Tailing-dependent trimming of RISC-associated miRNAs by th HuR protein

HuR is a ubiquitously expressed AU-rich element (ARE) binding protein. AREs are regulatory, typically destabilizing sequences found in the 3' UTR of many mRNAs in eukaryotes. However, binding of HuR acts to stabilize these messages. Another type of regulatory elements, miRNA-binding sequences are also found on the mRNA 3'UTR. miRNAs are short, (~22 nt) non-coding RNAs which guide the RISC complex to regulate the expression of proteins involved in the regulation of numerous biological processes.

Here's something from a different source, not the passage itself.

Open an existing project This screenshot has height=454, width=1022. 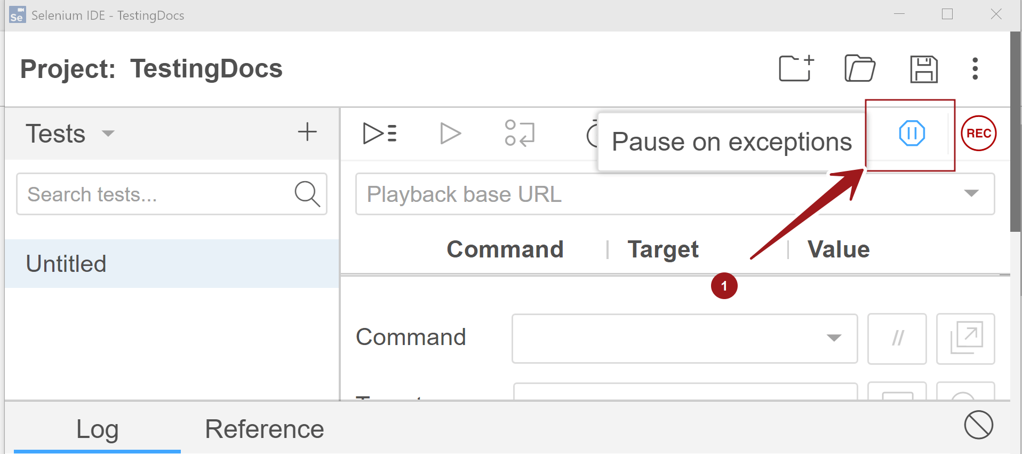(859, 68)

HuR and miRNA sites have been shown to often co-localize on target mRNAs, and several studies have shown that there is a cross-talk between HuR and miRNAs. For example, HuR can counteract miR-122-mediated repression of CAT-1 mRNA, a process which is accompanied by Ago displacement from mRNA.

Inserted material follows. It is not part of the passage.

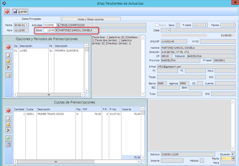Expand the Actividad dropdown
Screen dimensions: 239x166
pos(58,25)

It was previously shown that HuR possesses an RNA 3'-terminal adenosyl transferase activity; however, the physiological substrates were not determined. In this thesis, we report that miRNAs are bound by HuR and act as substrates for the HuR-mediated transferase activity and that HuR can polyadenylate miRNAs. We further describe different type of evidence strongly suggesting that HuR also has a 3'-5' exonuclease activity acting on miRNAs, and describe and test in vitro a model of how HuR antagonizes the Ago-bound miRNA associated with mRNA. To access the miRNA-Ago complex associated in cis with the same target RNA, HuR recognizes the miRNA 3' end and adds to it a poly(A) tail, thus potentially weakening the Ago-miRNA interaction and creating a landing pad for the nuclease, which in turn leads to exonucleolytic degradation of miRNA turnover and displacement of Ago from RNA.
We further show that HuR knockdown in HCT116 colon carcinoma cells has a differential effect on mature miRNAs as compared to miRNA isoforms containing 3'-terminal non-templated additions of A residues. The levels of these isoforms are reduced upon HuR depletion, suggesting that HuR promotes miRNA tailing and degradation also in vivo.